Customised pets.

Following the success of test tube babies, cloned sheep and genetically modified tomatoes, I await the arrival of customised pets with bated breath.

Who would want an ordinary pet arrived at by the old-fashioned method of breeding, when, with a little tinkering, a customised pet, exactly tailored to your requirements, could be your 21st century huggle of choice?

For the unfit owner, tearfully cramming his fifth burger after a wigging from the vet for having an overweight pooch, what could be better than a slugador?  Impossible to overfeed, consuming only vegetables and troublesome plants in the garden, this Labrador/slug cross will fetch any sticks you can be bothered to throw, very slowly, and then eat them.  Faithful, in fact impossible to get rid of, all the slugador asks is a giant plant pot in the bath and endless food.  Get a slugador and avoid composting entirely.  Now available with long wet ears.

For someone you don’t like I’d recommend the gift of a parrot-in-law.  Endlessly, though never originally, opinionated and tirelessly critical of everything, this squawking hybrid can cause a rift in the most devoted couple in under five years, if it lives that long.  Ideal wedding present for an ex.

You can sit on it, you can fall off it, you can ride it, you can hang the washing on it, you can tow it behind the car in a special box, yes, it’s a clothes horse.  Several breeds are available, all skittish, difficult and requiring vast amounts of patience and understanding. Comes with a variety of owner’s outlandish outfits, ideal for anyone who looks good in trousers cut like a wagon wheel, also handy for those wishing to disguise naturally enormous knees. Perfect for anyone boring enough to project wardrobe malfunction as a manifestation of personality, especially if they don’t mind the breeze through fray holes in strategic areas.

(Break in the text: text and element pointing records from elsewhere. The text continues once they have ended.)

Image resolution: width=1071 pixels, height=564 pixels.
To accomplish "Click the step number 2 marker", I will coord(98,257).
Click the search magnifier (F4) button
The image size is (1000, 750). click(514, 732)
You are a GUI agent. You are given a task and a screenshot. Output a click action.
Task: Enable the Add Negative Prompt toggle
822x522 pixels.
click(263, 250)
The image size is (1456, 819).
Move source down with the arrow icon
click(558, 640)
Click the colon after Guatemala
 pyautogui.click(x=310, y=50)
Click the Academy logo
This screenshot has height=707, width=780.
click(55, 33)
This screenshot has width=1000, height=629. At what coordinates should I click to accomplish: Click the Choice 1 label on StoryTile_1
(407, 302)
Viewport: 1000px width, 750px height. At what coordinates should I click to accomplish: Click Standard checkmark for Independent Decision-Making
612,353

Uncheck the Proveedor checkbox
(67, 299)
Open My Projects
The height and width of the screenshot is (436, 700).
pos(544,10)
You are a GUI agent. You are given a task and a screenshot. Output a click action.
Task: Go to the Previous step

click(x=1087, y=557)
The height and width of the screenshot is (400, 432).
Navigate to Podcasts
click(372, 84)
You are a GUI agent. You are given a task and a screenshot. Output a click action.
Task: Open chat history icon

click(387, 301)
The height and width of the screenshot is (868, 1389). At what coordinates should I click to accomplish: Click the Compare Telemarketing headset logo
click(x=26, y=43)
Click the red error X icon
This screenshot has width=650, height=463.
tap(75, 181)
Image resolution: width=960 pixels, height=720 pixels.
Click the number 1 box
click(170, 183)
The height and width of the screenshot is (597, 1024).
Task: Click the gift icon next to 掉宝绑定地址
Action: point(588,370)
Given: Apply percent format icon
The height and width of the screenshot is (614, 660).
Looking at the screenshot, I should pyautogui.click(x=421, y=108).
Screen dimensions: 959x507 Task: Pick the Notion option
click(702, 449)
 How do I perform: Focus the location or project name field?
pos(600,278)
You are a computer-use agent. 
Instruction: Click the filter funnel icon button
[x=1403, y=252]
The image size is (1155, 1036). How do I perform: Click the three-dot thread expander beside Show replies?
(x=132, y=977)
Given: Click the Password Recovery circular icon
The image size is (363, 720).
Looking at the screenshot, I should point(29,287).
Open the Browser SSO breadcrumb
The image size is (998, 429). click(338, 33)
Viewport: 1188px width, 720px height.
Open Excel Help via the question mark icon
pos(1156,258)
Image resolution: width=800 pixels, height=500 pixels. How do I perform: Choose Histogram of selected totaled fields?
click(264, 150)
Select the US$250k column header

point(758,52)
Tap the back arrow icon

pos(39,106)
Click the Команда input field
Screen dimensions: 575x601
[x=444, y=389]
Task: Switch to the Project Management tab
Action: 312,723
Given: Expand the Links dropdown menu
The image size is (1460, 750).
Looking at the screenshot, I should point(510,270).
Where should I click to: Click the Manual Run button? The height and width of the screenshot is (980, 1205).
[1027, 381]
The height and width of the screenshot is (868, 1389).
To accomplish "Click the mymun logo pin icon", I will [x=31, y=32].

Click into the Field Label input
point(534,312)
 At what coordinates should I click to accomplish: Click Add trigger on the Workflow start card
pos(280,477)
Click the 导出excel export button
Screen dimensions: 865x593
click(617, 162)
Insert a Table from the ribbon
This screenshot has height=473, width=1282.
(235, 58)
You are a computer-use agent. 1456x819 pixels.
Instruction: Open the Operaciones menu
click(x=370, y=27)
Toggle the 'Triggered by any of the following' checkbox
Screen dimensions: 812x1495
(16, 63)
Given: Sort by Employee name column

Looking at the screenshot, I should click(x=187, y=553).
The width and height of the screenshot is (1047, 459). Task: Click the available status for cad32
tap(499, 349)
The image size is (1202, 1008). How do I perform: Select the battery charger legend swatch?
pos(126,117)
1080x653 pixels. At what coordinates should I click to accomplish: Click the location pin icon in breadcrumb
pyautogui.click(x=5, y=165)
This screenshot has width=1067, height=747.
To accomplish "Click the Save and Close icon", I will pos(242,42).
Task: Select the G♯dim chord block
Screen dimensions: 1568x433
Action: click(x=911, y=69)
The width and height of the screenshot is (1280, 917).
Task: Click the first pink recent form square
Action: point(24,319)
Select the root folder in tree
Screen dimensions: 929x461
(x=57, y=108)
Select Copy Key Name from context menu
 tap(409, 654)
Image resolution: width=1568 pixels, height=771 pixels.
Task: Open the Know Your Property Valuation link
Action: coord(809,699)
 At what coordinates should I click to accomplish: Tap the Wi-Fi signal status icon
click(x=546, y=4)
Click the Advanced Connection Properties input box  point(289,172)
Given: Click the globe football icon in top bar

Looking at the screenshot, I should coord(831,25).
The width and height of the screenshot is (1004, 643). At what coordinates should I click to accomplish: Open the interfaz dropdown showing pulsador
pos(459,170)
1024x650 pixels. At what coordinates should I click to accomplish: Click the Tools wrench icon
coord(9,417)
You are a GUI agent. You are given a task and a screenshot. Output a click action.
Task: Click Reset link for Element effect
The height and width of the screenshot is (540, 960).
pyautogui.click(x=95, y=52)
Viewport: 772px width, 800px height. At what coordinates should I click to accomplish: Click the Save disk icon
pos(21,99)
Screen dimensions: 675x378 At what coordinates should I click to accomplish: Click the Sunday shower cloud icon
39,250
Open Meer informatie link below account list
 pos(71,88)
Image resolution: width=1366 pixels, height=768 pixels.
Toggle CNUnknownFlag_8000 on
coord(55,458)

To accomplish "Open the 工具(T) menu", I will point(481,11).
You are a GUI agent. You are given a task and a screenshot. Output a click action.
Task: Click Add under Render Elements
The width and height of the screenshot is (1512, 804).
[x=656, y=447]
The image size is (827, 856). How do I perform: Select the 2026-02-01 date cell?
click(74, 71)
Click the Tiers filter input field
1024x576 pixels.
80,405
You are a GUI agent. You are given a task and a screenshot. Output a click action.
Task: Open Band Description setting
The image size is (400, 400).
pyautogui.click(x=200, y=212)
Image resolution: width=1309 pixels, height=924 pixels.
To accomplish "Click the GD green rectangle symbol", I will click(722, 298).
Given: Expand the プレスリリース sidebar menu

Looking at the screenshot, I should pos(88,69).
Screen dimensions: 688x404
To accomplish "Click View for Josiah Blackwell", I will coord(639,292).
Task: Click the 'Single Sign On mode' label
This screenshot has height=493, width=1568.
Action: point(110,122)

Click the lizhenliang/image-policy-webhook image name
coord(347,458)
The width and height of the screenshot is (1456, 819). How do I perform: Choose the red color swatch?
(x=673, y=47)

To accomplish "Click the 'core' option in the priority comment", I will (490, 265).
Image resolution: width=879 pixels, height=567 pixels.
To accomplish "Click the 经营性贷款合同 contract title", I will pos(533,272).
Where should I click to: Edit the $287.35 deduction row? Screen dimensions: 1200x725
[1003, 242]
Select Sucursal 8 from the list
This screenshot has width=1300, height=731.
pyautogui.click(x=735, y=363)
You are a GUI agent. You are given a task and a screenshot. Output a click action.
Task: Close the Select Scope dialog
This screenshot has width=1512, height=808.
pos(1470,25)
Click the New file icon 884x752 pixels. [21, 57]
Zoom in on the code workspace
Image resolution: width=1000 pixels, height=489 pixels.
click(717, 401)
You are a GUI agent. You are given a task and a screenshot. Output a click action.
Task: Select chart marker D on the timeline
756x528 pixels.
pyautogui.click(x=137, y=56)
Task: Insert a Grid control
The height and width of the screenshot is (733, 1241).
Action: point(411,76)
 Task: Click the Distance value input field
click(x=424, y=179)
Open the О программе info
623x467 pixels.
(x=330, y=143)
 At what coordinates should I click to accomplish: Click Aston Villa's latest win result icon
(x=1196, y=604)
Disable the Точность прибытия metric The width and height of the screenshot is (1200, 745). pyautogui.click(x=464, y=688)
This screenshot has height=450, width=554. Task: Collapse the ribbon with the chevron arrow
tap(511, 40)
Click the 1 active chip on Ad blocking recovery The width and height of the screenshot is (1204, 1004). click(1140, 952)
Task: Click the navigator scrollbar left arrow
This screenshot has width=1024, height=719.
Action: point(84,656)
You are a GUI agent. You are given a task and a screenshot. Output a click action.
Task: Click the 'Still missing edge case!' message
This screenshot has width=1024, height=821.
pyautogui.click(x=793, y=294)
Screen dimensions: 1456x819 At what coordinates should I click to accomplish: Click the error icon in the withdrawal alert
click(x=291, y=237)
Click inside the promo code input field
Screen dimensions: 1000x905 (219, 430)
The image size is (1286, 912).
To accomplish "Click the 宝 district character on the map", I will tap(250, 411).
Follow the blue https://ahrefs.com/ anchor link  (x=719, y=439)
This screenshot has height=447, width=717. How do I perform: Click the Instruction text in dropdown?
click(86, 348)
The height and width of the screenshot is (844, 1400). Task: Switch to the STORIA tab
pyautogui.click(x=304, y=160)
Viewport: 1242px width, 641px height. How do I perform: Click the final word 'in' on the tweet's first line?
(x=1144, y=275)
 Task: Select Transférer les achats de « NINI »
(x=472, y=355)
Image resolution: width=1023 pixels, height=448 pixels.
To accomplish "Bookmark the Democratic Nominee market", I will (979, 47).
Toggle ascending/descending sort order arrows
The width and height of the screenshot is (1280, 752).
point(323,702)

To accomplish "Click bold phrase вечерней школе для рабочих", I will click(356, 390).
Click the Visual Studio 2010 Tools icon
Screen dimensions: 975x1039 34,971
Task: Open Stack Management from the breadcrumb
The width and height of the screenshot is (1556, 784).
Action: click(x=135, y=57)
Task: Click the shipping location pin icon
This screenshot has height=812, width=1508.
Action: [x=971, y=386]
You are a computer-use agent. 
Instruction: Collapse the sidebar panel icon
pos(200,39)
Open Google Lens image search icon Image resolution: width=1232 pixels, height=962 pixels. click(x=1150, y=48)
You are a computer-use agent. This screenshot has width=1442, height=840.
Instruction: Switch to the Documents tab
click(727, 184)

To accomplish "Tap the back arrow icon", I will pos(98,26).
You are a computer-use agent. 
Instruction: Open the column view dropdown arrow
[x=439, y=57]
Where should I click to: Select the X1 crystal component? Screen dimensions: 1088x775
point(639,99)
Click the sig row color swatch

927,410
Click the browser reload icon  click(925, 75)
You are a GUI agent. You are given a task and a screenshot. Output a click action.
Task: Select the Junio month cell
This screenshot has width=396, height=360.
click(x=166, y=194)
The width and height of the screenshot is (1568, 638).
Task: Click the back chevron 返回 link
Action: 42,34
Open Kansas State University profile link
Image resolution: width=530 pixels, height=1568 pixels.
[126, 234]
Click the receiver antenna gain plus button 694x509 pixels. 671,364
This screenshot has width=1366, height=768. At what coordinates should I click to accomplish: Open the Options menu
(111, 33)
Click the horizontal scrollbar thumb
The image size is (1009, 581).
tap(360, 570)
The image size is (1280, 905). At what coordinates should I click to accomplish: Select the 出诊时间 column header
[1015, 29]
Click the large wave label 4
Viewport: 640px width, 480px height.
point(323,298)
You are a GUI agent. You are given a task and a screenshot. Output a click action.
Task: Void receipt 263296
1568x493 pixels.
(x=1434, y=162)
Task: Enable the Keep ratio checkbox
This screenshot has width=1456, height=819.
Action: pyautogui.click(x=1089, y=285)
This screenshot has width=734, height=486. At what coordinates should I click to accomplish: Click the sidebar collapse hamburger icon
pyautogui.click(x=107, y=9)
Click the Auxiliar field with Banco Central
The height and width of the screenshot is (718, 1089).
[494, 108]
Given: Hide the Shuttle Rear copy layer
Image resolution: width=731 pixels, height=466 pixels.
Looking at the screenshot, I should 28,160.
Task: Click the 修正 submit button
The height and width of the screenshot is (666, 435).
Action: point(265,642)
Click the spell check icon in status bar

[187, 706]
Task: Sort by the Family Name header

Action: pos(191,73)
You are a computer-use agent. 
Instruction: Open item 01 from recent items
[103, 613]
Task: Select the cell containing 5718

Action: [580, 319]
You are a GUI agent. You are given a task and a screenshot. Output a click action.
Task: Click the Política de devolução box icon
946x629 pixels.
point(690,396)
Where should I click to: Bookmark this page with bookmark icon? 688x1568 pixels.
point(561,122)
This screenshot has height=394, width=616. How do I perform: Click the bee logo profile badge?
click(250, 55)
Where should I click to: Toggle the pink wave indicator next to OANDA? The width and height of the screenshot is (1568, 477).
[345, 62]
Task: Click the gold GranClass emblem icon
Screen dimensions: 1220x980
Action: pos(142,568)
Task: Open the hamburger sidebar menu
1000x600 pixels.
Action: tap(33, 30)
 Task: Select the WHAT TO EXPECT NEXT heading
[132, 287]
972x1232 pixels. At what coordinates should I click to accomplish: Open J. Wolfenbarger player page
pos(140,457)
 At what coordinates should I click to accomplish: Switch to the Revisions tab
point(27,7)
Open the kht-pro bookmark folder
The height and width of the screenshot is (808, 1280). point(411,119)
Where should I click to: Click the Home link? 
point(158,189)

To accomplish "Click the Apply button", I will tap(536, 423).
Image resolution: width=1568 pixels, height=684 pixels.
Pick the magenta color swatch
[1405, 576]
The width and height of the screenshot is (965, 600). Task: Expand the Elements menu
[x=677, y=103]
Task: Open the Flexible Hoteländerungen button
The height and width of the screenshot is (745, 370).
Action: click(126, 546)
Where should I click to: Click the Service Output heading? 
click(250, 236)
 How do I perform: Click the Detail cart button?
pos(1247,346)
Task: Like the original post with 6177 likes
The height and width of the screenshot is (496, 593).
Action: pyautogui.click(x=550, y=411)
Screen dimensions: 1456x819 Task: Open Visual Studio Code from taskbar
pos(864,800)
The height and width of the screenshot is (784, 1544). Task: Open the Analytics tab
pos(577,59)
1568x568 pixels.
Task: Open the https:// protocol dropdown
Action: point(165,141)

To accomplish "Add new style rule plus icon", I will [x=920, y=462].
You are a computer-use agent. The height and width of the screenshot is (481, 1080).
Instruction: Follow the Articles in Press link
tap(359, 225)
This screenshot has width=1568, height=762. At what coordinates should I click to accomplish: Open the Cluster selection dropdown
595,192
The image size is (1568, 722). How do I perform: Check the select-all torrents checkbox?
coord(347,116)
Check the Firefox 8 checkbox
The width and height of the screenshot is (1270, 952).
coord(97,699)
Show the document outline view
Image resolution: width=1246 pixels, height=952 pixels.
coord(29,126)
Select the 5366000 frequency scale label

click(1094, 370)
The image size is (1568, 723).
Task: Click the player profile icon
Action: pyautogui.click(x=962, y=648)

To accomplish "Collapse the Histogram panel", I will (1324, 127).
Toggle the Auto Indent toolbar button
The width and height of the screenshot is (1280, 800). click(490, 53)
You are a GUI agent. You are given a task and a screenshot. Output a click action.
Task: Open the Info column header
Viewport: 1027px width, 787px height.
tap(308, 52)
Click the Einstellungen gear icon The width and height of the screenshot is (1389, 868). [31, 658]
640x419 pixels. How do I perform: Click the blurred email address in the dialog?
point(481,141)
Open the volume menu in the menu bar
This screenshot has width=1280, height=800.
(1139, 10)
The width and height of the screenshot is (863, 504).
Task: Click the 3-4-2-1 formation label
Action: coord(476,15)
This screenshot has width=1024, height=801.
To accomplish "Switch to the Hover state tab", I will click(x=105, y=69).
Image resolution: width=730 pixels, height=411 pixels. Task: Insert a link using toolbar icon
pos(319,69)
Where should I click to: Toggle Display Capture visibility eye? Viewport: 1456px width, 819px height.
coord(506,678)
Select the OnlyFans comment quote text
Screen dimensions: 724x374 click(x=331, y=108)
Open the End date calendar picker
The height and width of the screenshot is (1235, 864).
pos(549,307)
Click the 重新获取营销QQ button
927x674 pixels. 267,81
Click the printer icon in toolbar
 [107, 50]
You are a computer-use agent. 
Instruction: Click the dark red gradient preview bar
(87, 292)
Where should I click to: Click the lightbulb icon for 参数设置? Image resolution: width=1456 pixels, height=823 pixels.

The batslicer, test tube clone of an egg slicer and a Pipistrelle, can decimate the pigeon population of a suitable urban area.  No training is required, for it is purely by instinct that the batslicer is drawn to fly up to pigeon’s nests, hard boil the eggs and then slice them.  An affectionate batslicer will hold out its wire wings so that its owner can play them like harps while singing fractured choruses from hits of the Sixties and afterwards hang itself upside down in the pan cupboard and squeak quietly off to sleep.

For the really intrepid pet owner, how about a pythanker?  This cross between a banker and a python is a slippery customer who’ll take over your house and have you out on the street before you can say ‘overdraft’.  Nevertheless, many people are motivated to keep one by the vast number of valuable skins which the pythanker grows.  Off-shore accounts, gilt-edged investments, you name it, they produce it and if you can keep one for a year, the luxurious slough of bonuses is astounding.  Just don’t wrap it round you in a chilly spell, or feed it your savings.  This pet has endless neck but prising the fangs apart to peer deep inside would be more of a mistake than I can tell you.

And finally, gingerbread rabbits.  Buy a pair and never be without biscuits again.